If there were any question about the critically important role that information and cyber security practitioners play in the welfare of today’s society, there is new evidence spelling it out in stark, attention-grabbing terms.
Data fraud/theft and large-scale cyberattacks were each identified among the top five global threats in the latest edition of the World Economic Forum’s Global Risks Report. The other elements on the list: extreme weather events, failure of climate change mitigation and major natural events, such as earthquakes and tsunamis.
Think about that for a moment: protecting data and thwarting cyberattacks now have ascended alongside dealing with natural catastrophes as the most pressing threats demanding the world’s full attention.
In some ways, the cybersecurity dangers we face are similar to the other, naturally-occurring disasters that occupy the top spots on the global threats risk. Just like a city or village can appear perfectly tranquil one day, only to be torn asunder the next by a raging storm or fierce earthquake, too many organizations today are lulled into a false sense of security, preoccupied by business as usual, and then are blindsided by a major cyber incident that causes business upheaval from which they may never fully recover. But unlike most of the natural disasters that cause so much damage, humans are capable of preventing much of the suffering that results from attacks on our digital world. That is a challenge the security community must commit to addressing on a global scale.
Given that backdrop, it is encouraging that the gathering of world leaders in Davos for the 2019 World Economic Forum included extensive discussions around cybersecurity and its rising importance in the global digital economy. As Brad Smith, president and chief legal officer at Microsoft, said in a panel discussion in Davos, “It’s all about keeping the world safe. The world depends on digital infrastructure and people depend on their digital devices, and what we’ve found is that these digital devices are under attack every single day.”
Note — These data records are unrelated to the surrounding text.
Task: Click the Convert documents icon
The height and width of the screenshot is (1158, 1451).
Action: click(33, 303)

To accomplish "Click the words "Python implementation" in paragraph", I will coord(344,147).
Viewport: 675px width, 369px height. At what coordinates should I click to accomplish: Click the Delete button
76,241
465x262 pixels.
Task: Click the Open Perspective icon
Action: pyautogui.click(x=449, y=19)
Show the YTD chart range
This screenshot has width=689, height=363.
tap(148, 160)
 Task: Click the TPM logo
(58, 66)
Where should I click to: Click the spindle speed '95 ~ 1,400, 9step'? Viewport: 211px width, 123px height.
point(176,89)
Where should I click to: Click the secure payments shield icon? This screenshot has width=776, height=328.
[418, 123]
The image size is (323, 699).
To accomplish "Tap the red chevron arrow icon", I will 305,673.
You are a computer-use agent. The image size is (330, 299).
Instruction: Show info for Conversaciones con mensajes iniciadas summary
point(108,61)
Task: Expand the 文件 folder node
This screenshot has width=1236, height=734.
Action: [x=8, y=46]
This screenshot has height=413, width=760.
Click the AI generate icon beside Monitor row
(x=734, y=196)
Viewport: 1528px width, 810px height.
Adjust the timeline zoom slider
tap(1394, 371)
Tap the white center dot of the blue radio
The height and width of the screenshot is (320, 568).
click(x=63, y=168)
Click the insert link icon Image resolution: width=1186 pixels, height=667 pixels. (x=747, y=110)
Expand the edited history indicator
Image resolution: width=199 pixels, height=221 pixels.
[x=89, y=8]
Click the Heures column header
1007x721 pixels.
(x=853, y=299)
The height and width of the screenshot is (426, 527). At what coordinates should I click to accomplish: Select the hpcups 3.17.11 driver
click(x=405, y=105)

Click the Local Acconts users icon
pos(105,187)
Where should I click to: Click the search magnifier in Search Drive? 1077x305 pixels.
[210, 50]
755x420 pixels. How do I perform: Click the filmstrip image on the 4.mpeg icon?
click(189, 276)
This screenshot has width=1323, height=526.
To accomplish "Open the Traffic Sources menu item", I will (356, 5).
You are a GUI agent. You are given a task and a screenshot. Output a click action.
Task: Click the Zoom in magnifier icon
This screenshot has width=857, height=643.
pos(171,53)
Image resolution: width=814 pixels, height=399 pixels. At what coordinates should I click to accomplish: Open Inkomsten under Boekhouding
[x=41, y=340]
Cybersecurity is a fundamental enabler of the digital economy, protecting organizational assets, contributing to business continuity, defending brand names, potentially providing a competitive advantage, and managing liabilities and risk as a whole. The failure of organizations to take sufficient action in protecting themselves and their customers from cyber threats has necessitated increasing regulatory involvement, with 2018 marked by the enforcement of the EU’s General Data Protection Regulation (GDPR) and similar policies being crafted in the US and elsewhere; Smith anticipates a large-scale federal privacy law in the US to be enacted within the next year or two.
While new regulation and the development of national cybersecurity strategies can be helpful, there is not one or two isolated steps that alone can keep us safe. Cybersecurity requires a holistic approach, taking into account people, process, technology, organizational structures, business strategies and addressing the overall business ecosystem, which nowadays is built through the interfacing of many actors. These actors increasingly work across international borders, meaning the more substantive dialogue that international leaders have, such as the conversations that took place in Davos, the more opportunity for meaningful collaborations that will drive toward real solutions. This dialogue must be ongoing and include both the public and private sectors, as well as academia and industry professional associations.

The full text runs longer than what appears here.